__Work to do__
Please update the listing from the line with "The height and" up to and including the line with "point(596,188)" by putting "Show" in place of "Expand" and leaving everything else as it is. Return only those lines.

__Input data__
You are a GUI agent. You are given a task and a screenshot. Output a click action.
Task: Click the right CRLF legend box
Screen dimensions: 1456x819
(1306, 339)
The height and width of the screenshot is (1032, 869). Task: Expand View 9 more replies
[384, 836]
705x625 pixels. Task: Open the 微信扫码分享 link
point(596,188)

--

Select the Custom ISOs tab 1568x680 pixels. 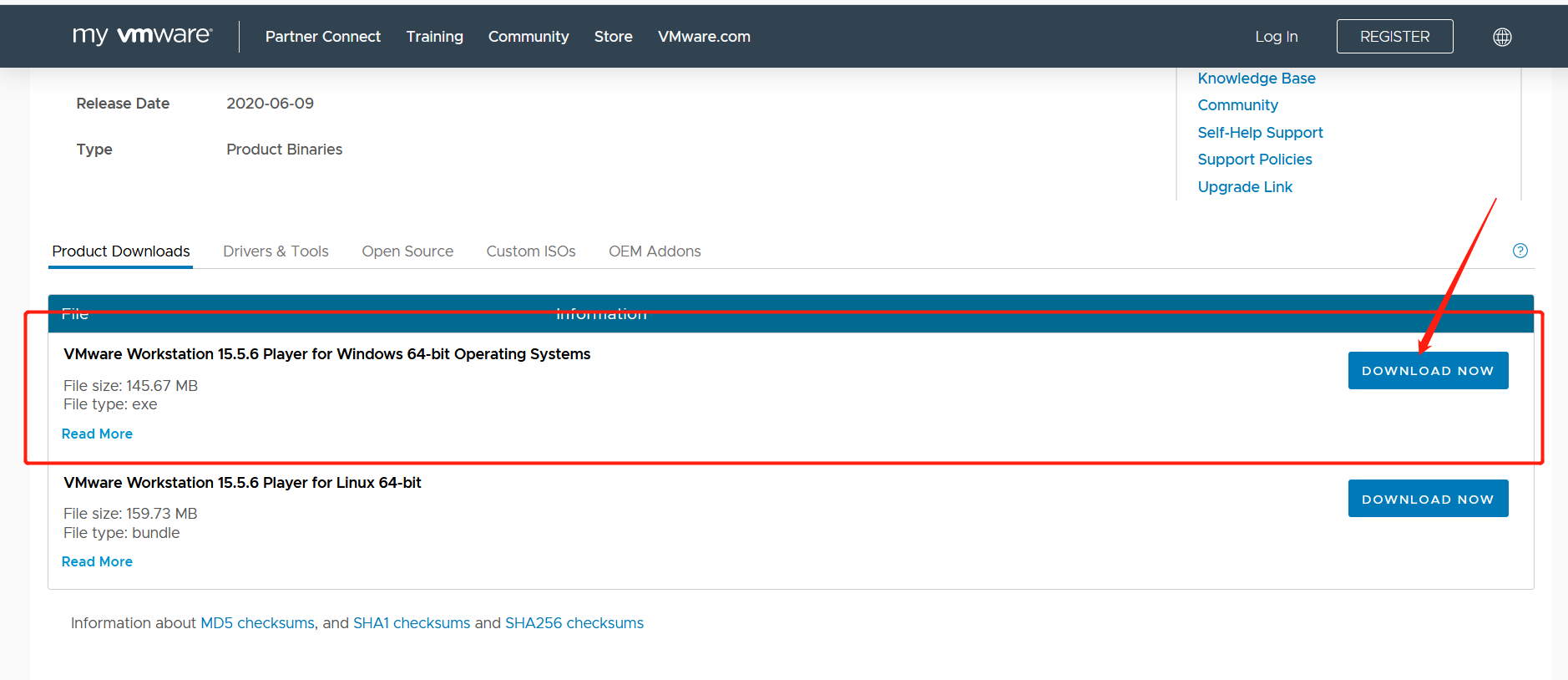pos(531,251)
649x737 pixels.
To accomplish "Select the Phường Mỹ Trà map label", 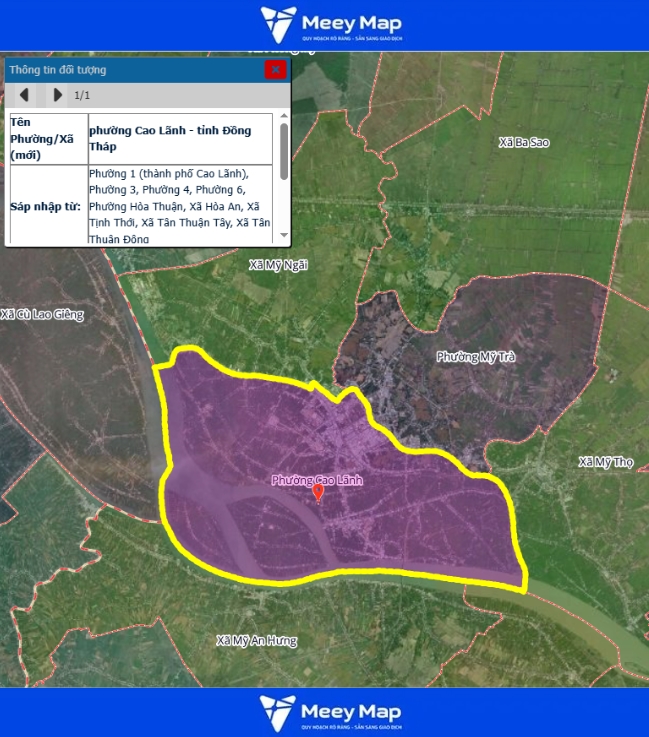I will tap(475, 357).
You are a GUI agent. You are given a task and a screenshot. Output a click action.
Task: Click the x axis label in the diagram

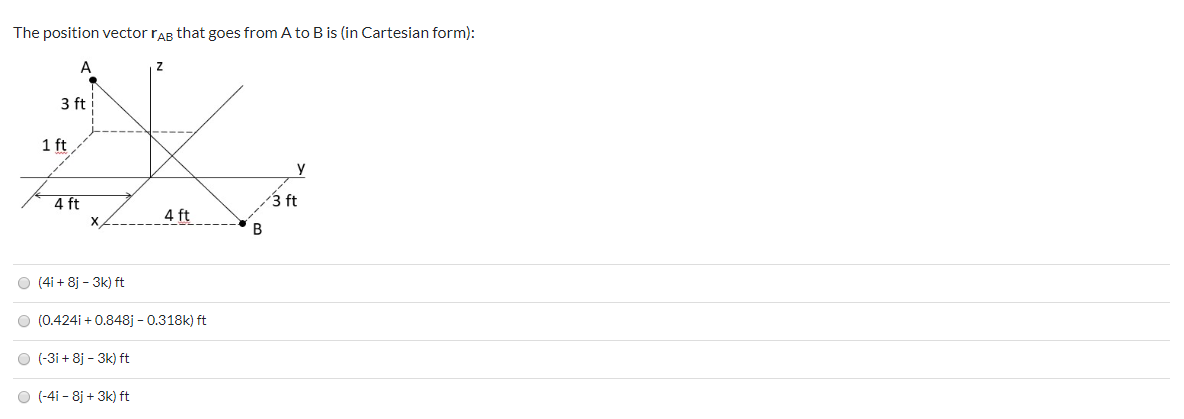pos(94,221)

__Expected answer__
The height and width of the screenshot is (1032, 869). Task: Show View 9 more replies
[384, 836]
705x625 pixels. Task: Open the 微信扫码分享 link
point(596,188)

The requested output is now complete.